70’li yılların Türkiye sokaklarında ‘umudumuz Ecevit’ yazılarıyla sabahları gözümüzü açardık dünyaya. ‘Karaoğlan’ diye söze başlar ve onun özellikleriyle politik cümleler kurardık.
Arkasından gelen 12 Eylül İhtilali sonranda politik tercihler değiştirilmek istenildi. Konseyin baskısı ile Turgut Sunalp’ın Cuntacı Partisi kuruldu. Herkes ona oy verecek diye beklenir iken ortaya Turgut Özal çıktı.
Turgut Özallı yıllardan sonra Süleyman Demirel ve yasakların kalkması ile başlayan furya ve ardından Refah Yol dönemi…
Akabinde DSP-ANAP-MHP dönemi…
Yazar kasa eylemleri, Ahmet Necdet Sezer’in Ecevit’in yüzüne kitap fırlatması olayı…
Ve Recep Tayyip Erdoğan-AK Parti dönemi…
Bir dönem böyle geldi geçti. Son 30-40 yıl arasında yaşananları bakınız birkaç satır ile özetledim.
İnsanların gönlünde her dönem bir Karaoğlan, bir umut beslediği Ecevit oldu. En azından onu yaşatıp önündeki siyasetçiyi ona uyarladı. O siyasetçide o özellikleri aradı.
Adana siyasetinde de Zeydan Karalar ismi son yıllara damgasını vurdu. Siyaseten hep önü açılıp başarı grafiği yükseldikçe yükseldi Zeydan Beyin.
İl başkanlığı, Seyhan Belediye Başkanlığı ve ardından Adana Büyükşehir Belediye Başkanlığı…
Selahattin Çolak döneminden sonra CHP’nin Adana’da Büyükşehir Belediyesi’ni kazanamadığı gerçeğini hatırlayacak olur isek Zeydan Karalar’ın nasıl bir Karaoğlan ve Umudumuz Ecevit olduğunu, olmak zorunda olduğunu görürsünüz, hissedersiniz.
Adana adına umut olmak durumunda Zeydan Bey. Dağ gibi biriken sorunların altından kalkmak zorunda. Caddelerinin, sokaklarının ışıl ışıl olduğu bir Adana’yı ihdas etmek durumunda. Trafik sorununu çözüp insanların yaya yollarının esnaf tarafından işgal edilen bir yol olmasına son verildiği bir Adana’yı bizlere kavuşturmak durumunda Zeydan Bey.
Biriken borçlar altından nasıl kalkacak bilmem ama belediye çalışanlarına maaş ödemeyerek onların ekonomik koşullar altında ezilmelerini sonlandırmalıdır Zeydan Bey.

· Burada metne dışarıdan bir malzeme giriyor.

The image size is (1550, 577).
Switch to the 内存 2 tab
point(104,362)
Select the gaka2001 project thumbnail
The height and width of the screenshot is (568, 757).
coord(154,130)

Seçim döneminde vermiş olduğu sözleri az ya da çok gerçekleştirerek bunu da hayata geçirmeli ve insanları ortak paydaya buluşturarak mutlu etmelidir.
Adanalı bunu bekliyor kendisinden.
Geçmişe bakarak takılmamalı. Geçmişten ders alıp ona göre hareket etmelidir. Bütün bu bizim söylediklerimizi aslında bizden daha iyi biliyor Zeydan Bey. Biliyor bilmesine de hayata geçirebilecek mi? Geçirmesi adına izin verilecek mi? İmkan bulabilecek mi?
İşte bütün sorun burada. Biz kendi adımıza Zeydan Beyin halktan aldığı bu yetkiyi iyi kullanması gerektiğini söyleyelim ve kendisine başarılar dileyelim. Adana’nın umudu olduğunu belirtelim ve umutları da boşa çıkarmadan hareket etmesini kendisinden bekleyelim.
Her sabah umutla hayata taze bir başlangıç yapan bizim gibi belli bir yaşın üzerine çıkan insanların da hayır dualarını alacak hizmetleri görmek dileğiyle diyelim.